§ **Stored records**:
***

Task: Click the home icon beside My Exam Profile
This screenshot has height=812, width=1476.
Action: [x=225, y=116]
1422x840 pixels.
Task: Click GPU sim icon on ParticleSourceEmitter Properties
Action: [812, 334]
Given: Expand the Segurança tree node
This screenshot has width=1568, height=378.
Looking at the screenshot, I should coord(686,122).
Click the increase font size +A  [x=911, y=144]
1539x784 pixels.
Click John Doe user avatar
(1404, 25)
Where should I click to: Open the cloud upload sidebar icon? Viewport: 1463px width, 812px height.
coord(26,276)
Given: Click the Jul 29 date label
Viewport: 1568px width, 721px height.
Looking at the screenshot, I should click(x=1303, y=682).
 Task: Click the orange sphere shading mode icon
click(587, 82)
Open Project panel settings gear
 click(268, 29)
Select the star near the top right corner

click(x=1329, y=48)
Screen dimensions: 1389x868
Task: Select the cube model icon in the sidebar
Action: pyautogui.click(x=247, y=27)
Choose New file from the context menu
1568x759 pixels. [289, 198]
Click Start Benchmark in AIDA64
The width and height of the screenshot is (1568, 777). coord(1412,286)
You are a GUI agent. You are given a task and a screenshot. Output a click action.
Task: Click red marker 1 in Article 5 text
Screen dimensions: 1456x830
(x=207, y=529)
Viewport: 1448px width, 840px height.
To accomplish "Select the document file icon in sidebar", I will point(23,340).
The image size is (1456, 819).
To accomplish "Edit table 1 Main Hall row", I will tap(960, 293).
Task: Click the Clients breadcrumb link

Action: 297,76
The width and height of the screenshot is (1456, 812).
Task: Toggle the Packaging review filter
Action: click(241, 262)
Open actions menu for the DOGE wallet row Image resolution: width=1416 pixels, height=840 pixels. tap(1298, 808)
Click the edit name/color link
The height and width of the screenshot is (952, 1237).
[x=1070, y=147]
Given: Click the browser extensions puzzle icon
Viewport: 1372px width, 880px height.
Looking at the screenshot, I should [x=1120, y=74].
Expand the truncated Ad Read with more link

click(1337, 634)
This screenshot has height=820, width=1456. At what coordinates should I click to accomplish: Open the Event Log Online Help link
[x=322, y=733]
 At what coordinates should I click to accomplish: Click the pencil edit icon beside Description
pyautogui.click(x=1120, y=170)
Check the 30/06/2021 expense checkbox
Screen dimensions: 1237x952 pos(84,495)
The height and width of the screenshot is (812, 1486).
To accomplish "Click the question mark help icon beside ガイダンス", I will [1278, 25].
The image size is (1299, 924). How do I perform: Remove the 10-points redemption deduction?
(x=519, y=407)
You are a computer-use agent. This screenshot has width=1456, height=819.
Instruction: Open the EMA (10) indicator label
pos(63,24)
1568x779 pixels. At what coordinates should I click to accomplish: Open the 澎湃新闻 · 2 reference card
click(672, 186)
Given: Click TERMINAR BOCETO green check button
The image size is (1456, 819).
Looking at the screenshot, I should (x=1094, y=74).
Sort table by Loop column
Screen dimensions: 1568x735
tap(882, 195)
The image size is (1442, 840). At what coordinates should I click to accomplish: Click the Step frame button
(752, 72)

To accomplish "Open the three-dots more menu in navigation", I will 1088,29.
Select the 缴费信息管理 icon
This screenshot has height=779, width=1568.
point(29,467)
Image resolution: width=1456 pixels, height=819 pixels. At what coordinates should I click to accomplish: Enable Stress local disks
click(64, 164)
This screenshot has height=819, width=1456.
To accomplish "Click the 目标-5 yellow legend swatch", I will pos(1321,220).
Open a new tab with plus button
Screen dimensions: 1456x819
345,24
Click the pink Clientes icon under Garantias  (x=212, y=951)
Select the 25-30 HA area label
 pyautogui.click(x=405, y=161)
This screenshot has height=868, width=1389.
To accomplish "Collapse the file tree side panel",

***

The entries above are to be retyped exactly, with nothing left out.

Task: Click the home icon beside My Exam Profile
This screenshot has height=812, width=1476.
Action: [x=225, y=116]
1422x840 pixels.
Task: Click GPU sim icon on ParticleSourceEmitter Properties
Action: [812, 334]
Given: Expand the Segurança tree node
This screenshot has width=1568, height=378.
Looking at the screenshot, I should coord(686,122).
Click the increase font size +A  [x=911, y=144]
1539x784 pixels.
Click John Doe user avatar
(1404, 25)
Where should I click to: Open the cloud upload sidebar icon? Viewport: 1463px width, 812px height.
coord(26,276)
Given: Click the Jul 29 date label
Viewport: 1568px width, 721px height.
Looking at the screenshot, I should click(x=1303, y=682).
 Task: Click the orange sphere shading mode icon
click(587, 82)
Open Project panel settings gear
 click(268, 29)
Select the star near the top right corner

click(x=1329, y=48)
Screen dimensions: 1389x868
Task: Select the cube model icon in the sidebar
Action: pyautogui.click(x=247, y=27)
Choose New file from the context menu
1568x759 pixels. [289, 198]
Click Start Benchmark in AIDA64
The width and height of the screenshot is (1568, 777). coord(1412,286)
You are a GUI agent. You are given a task and a screenshot. Output a click action.
Task: Click red marker 1 in Article 5 text
Screen dimensions: 1456x830
(x=207, y=529)
Viewport: 1448px width, 840px height.
To accomplish "Select the document file icon in sidebar", I will point(23,340).
The image size is (1456, 819).
To accomplish "Edit table 1 Main Hall row", I will tap(960, 293).
Task: Click the Clients breadcrumb link

Action: 297,76
The width and height of the screenshot is (1456, 812).
Task: Toggle the Packaging review filter
Action: click(241, 262)
Open actions menu for the DOGE wallet row Image resolution: width=1416 pixels, height=840 pixels. tap(1298, 808)
Click the edit name/color link
The height and width of the screenshot is (952, 1237).
[x=1070, y=147]
Given: Click the browser extensions puzzle icon
Viewport: 1372px width, 880px height.
Looking at the screenshot, I should [x=1120, y=74].
Expand the truncated Ad Read with more link

click(1337, 634)
This screenshot has height=820, width=1456. At what coordinates should I click to accomplish: Open the Event Log Online Help link
[x=322, y=733]
 At what coordinates should I click to accomplish: Click the pencil edit icon beside Description
pyautogui.click(x=1120, y=170)
Check the 30/06/2021 expense checkbox
Screen dimensions: 1237x952 pos(84,495)
The height and width of the screenshot is (812, 1486).
To accomplish "Click the question mark help icon beside ガイダンス", I will [1278, 25].
The image size is (1299, 924). How do I perform: Remove the 10-points redemption deduction?
(x=519, y=407)
You are a computer-use agent. This screenshot has width=1456, height=819.
Instruction: Open the EMA (10) indicator label
pos(63,24)
1568x779 pixels. At what coordinates should I click to accomplish: Open the 澎湃新闻 · 2 reference card
click(672, 186)
Given: Click TERMINAR BOCETO green check button
The image size is (1456, 819).
Looking at the screenshot, I should (x=1094, y=74).
Sort table by Loop column
Screen dimensions: 1568x735
tap(882, 195)
The image size is (1442, 840). At what coordinates should I click to accomplish: Click the Step frame button
(752, 72)

To accomplish "Open the three-dots more menu in navigation", I will 1088,29.
Select the 缴费信息管理 icon
This screenshot has height=779, width=1568.
point(29,467)
Image resolution: width=1456 pixels, height=819 pixels. At what coordinates should I click to accomplish: Enable Stress local disks
click(64, 164)
This screenshot has height=819, width=1456.
To accomplish "Click the 目标-5 yellow legend swatch", I will pos(1321,220).
Open a new tab with plus button
Screen dimensions: 1456x819
345,24
Click the pink Clientes icon under Garantias  (x=212, y=951)
Select the 25-30 HA area label
 pyautogui.click(x=405, y=161)
This screenshot has height=868, width=1389.
To accomplish "Collapse the file tree side panel",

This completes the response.